I did this little demonstration because most people assume that your DNA somehow mysteriously reveals itself in your outwardly visible traits (or, in some unfortunate cases, in your medical history). People are usually surprised to see how far removed our DNA actually is from, e.g., our eye color.
What is the genetic code?
At this point, you might be saying, “You’ve been yammering on about blue eyes for a while now and at no point have you mentioned anything about the genetic code you’re supposedly going to break for us.” Actually, I have mentioned it, although I might have intentionally obfuscated it just a touch. Looking back at our equation for blue eyes:
Specific HERC2 gene in our DNA → rare HERC2 protein → fewer P proteins → less tyrosine → less melanin → bluer eyes
we saw, albeit very briefly, that a little bit of biochemistry or physics got us from one concept to the next. So if we wanted to hand-wave, we could just say, e.g.:
1. Fewer P proteins
2. ???????????? (biochemistry)
3. Profit! (Less tyrosine)
Each one of those arrows up there is probably several Ph.D. dissertations worth of work, but for the next few blog posts, we’re really only concerned about one of the arrows. Curiously, it’s the one that I explained in the least detail, and for good reason: it’s the most important one. It’s the arrow between “Specific HERC2 gene in our DNA” and “rare HERC2 protein.” How do we go from a specific series of letters in our DNA to a protein that functions and contributes actively to our biochemistry and even to our outward appearance? The answer to that question is the genetic code.
As you can see, it took a whole blog post just to define the term we hope to explain. This is a big topic, so it’s going to require several posts. Next time, I’ll actually explain the biochemistry behind the genetic code.
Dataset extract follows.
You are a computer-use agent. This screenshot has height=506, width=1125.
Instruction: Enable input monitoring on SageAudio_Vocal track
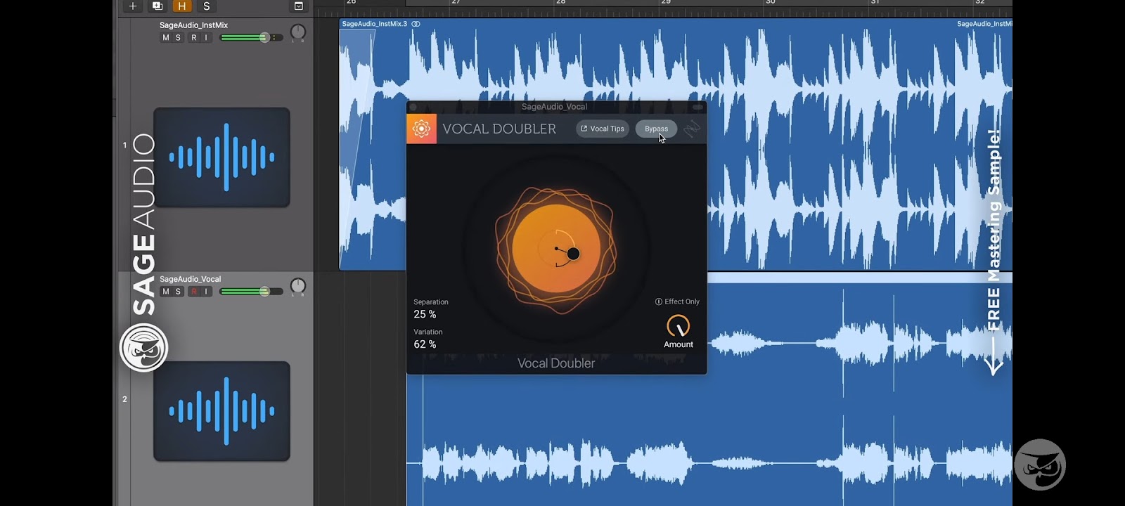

We’ll look at what DNA is, what proteins are, and how they interact. After that, I’ll get into the details of how all of this craziness was discovered (short answer: lots of grad students working lots of late nights). This is pretty intense stuff, so if understanding doesn’t come at first, feel free to ask questions or make comments if I need to clarify things. But I encourage you to stick with me while I explain the genetic code; it’s one of the most interesting and important pieces of science from the last century.